====== DATA TO EXAMINE

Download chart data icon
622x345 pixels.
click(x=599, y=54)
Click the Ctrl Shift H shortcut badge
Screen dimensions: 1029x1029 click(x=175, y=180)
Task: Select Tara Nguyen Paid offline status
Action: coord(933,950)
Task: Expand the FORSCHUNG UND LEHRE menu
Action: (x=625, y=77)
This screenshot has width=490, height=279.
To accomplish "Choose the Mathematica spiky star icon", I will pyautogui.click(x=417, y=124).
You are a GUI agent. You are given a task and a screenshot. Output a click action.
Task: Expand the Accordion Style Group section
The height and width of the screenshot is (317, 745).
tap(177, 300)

============

▶ [TASK DETAILS] All lines above in which the word "icon" occurs should be identified and copied.

▶ [RESPONSE TO THE EXERCISE]
Download chart data icon
To accomplish "Choose the Mathematica spiky star icon", I will pyautogui.click(x=417, y=124).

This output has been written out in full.